Dataset entries:
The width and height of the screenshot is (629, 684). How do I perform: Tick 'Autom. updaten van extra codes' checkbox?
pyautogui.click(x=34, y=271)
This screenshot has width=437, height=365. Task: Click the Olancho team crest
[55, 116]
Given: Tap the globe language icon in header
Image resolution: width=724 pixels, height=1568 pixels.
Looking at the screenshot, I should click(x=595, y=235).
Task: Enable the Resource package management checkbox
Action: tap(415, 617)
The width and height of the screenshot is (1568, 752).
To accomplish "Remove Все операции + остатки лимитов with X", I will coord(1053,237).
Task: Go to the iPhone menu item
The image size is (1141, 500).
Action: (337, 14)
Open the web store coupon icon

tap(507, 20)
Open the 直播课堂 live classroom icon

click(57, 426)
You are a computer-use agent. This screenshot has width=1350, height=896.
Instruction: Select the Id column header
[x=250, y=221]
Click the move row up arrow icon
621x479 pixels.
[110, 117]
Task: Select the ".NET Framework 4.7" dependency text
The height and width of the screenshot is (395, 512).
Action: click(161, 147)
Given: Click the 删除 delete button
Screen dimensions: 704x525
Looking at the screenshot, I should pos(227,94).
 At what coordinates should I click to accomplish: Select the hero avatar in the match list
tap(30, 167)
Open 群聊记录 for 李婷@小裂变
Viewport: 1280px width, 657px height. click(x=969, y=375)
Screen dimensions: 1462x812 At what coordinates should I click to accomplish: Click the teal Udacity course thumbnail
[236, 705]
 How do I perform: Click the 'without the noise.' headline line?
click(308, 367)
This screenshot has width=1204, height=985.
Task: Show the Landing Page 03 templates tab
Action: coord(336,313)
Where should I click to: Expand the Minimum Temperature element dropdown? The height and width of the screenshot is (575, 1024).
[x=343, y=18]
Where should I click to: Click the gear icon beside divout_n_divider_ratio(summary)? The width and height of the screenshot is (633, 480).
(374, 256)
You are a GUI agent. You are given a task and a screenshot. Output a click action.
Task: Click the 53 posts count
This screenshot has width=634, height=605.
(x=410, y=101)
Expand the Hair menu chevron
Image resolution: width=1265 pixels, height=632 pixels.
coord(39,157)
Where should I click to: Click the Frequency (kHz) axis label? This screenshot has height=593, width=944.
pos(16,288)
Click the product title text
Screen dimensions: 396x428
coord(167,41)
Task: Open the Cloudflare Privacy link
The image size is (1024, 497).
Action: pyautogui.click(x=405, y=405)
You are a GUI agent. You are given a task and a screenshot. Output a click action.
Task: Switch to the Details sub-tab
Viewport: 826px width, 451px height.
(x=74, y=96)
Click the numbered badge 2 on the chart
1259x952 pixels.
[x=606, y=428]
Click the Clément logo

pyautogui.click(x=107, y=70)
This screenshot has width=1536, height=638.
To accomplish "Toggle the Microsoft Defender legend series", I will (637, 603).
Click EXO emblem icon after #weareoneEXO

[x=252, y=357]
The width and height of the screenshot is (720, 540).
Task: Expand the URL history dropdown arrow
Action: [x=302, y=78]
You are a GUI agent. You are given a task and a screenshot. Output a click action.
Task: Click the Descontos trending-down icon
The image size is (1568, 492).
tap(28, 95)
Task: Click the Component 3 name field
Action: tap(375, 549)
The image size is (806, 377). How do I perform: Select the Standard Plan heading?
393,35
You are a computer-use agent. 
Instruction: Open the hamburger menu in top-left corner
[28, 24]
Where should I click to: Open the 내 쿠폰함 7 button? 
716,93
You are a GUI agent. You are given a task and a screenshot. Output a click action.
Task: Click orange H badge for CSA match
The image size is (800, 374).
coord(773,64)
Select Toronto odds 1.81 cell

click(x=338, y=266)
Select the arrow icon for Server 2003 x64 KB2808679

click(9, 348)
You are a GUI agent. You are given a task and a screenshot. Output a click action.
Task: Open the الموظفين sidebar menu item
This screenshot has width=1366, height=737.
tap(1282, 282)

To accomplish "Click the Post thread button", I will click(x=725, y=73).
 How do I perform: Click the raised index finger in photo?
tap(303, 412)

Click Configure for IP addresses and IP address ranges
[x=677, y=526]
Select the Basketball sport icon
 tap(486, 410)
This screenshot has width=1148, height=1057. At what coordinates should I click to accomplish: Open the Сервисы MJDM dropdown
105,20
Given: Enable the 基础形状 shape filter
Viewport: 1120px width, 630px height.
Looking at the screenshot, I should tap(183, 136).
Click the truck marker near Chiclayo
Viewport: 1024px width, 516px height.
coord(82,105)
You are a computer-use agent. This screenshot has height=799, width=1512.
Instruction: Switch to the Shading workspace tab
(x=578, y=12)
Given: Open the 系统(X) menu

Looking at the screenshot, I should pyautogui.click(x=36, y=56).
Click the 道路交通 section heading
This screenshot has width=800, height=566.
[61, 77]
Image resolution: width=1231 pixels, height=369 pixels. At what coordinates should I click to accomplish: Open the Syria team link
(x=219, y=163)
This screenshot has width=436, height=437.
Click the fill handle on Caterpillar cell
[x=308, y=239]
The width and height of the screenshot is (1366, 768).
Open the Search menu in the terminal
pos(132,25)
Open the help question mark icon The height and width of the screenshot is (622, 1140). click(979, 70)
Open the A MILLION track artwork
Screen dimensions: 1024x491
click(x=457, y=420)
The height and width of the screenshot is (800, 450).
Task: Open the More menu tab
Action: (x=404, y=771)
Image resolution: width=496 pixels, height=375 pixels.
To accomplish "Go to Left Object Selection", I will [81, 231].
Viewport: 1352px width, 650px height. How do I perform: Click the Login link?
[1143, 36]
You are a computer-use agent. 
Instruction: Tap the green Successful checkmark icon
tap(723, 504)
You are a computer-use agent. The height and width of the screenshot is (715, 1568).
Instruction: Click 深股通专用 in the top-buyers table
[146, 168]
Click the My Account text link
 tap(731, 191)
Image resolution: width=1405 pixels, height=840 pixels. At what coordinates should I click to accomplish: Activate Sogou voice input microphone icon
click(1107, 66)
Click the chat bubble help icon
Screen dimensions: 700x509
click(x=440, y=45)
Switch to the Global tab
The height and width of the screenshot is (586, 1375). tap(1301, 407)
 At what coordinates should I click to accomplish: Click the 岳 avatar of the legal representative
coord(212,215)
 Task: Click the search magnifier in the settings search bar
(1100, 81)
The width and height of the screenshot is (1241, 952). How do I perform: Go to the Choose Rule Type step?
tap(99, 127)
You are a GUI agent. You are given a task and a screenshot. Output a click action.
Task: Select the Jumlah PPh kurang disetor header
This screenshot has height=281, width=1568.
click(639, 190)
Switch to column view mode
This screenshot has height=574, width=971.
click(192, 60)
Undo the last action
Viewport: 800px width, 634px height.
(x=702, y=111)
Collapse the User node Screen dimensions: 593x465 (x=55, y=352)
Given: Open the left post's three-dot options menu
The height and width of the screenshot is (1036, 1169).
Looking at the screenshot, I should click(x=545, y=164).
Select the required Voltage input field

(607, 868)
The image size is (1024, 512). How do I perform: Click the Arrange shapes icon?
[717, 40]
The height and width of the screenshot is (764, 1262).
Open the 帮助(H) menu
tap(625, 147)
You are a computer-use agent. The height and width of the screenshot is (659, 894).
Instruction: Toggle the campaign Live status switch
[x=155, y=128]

What is being asked
Determine how many lines in the entries hold the string "item". Write only the number.

Output for this exercise
2